Rep. Jim Nickels failed, as expected, yesterday with his bill to require combined corporate tax filling by multistate corporations. The use of subsidiary reporting allows accounting tricks that reduce and even eliminate tax liability in Arkansas.
Nickels told the panel his bill would allow small businesses to be treated the same as multi-state corporations.
“It would allow Sherwood Tire to be treated the same as Sam’s and Wal-Mart tire departments,” he said.
Richard Pomp, a University of Connecticut School of Law professor, testified that the bill would levelize the corporate taxation field that currently, under a court order, gives multi-state corporations the right to choose combined reporting in Arkansas.

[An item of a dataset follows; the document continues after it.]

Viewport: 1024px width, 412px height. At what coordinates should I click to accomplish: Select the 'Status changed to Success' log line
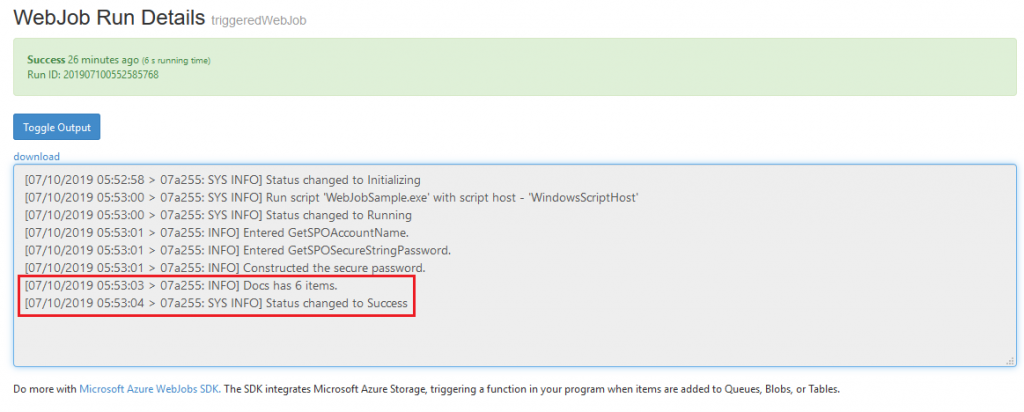[216, 303]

“You have the worst of all worlds, where multi-state corporations can elect to chose what’s to their advantage,” Pomp said. “I love being in any state where the corporate tax rate is essentially elective.”
Pomp said corporations like Wal-Mart, the nation’s largest retailer, may set up a Delaware subsidiary that owns store buildings. Each corporate store pays rent to the subsidiary, which then provides a tax deduction to the main company, he said.
“You’re picking up all the pieces from Humpty Dumpty and putting him back together again,” he said.
Pomp estimated Arkansas would gain from $38 million to $95 million annually from combined reporting.
“You don’t have to use that money for spending,” he said. “You could use it to reduce the corporate tax rate.”